UTAH COUNTY, Utah – A bald eagle afflicted with West Nile Virus is being treated, and the bird also had birth defects--some of which have now been repaired.
The raptor is being cared for at the Great Basin Wildlife Rescue Center after being found and brought in for treatment.
The bird, dubbed Mike, is the latest in a series of bald eagles to come down with West Nile Virus, and Patti Richards, executive director of the Great Basin Wildlife Rescue Center, said the bird was in bad shape when it was brought in.
"He had the West Nile Virus,” Richards said. “He was found in Saratoga Springs, and the gentleman that brought him to us, he had him in a laundry basket. So you knew he was weak."
Mike has lived longer than other birds diagnosed with the disease, and wildlife workers hope he will be the first of the birds to pull through and survive.
In addition to the disease, Mike also has a defect that left him without air holes in his beak and his talons are deformed.
"You can see the deformity, his nostrils should be right here,” Richards said.
Richards said they believe the deformities have hampered Mike’s hunting.
"We figure he's about 4 or 5 years old, and how he survived that long without being able to hunt, because they need those rear talons to be able to catch fish and things like that, but also we noticed that he has a huge callous on his knee, and so he must have spent a lot of time on the ground that way,” she said.

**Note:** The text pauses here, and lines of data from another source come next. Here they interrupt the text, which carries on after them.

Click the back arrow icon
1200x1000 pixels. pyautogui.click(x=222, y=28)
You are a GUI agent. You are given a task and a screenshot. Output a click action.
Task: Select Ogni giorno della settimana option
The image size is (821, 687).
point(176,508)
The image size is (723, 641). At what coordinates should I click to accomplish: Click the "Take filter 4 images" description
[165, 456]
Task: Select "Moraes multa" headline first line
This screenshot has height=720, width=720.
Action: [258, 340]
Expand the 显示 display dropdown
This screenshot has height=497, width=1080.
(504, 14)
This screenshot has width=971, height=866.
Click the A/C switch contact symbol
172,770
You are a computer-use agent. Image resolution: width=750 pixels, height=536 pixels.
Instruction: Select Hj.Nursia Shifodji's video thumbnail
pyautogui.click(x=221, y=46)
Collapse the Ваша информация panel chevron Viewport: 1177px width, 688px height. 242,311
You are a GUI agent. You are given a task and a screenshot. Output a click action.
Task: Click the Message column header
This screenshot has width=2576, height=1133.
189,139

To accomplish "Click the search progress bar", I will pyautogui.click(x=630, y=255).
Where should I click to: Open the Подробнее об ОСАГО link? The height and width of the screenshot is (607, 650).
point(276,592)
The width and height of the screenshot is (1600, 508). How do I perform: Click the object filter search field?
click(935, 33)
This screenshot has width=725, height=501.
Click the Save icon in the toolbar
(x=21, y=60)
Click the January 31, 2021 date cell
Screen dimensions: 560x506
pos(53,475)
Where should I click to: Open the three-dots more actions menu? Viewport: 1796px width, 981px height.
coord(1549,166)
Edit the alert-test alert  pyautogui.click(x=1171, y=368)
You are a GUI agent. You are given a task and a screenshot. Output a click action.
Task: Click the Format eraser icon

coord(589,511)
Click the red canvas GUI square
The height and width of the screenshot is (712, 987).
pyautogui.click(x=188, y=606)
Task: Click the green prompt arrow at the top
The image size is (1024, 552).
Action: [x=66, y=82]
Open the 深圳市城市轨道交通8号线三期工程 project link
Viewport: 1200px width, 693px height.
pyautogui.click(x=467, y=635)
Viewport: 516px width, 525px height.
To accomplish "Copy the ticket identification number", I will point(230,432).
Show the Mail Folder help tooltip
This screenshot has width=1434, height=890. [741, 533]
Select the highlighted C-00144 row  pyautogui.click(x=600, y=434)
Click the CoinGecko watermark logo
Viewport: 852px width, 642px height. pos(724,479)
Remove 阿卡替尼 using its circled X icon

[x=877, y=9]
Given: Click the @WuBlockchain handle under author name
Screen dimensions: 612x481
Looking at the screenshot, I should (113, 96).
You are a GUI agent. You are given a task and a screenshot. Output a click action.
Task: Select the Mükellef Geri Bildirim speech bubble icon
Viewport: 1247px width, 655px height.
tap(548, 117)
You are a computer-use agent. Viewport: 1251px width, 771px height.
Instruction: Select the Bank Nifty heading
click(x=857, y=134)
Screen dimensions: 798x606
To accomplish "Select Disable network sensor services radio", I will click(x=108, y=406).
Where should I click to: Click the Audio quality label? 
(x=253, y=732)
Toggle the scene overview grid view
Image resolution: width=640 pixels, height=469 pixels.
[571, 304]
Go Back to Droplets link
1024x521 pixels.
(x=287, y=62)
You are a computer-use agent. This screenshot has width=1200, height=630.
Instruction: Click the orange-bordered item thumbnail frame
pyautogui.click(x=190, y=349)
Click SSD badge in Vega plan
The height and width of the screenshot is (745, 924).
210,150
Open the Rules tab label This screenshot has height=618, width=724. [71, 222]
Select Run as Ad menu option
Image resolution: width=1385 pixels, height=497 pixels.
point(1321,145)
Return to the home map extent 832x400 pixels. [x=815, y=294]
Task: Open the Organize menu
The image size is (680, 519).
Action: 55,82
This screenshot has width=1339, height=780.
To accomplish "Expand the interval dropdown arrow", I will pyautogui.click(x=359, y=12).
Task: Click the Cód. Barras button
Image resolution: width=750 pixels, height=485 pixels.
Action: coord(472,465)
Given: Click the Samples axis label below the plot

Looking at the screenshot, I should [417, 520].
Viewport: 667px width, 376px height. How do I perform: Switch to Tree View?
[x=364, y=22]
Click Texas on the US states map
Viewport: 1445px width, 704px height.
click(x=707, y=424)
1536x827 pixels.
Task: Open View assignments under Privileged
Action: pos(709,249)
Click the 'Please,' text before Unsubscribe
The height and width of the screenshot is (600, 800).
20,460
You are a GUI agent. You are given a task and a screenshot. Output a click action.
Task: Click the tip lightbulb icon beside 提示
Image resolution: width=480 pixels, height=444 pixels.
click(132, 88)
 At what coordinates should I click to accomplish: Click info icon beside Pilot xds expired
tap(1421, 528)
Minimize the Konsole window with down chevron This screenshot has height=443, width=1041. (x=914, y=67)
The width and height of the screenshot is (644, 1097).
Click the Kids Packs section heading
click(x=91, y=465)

Veterinarians were able to improve the eagle’s breathing, but not repair his talons.
"It's been breathing through its mouth and a self-created airway around the eye, and so basically in the hopes that this bird is going to recover, and in order to breathe better, we today tried to create a new nasal opening,” said Dr. Vaughn Park, who owns the Park Animal Hospital.
Park said the surgery went well.
"He will be able to breathe a whole lot better and get a lot better air circulation and just fly better and live a better life,” Park said.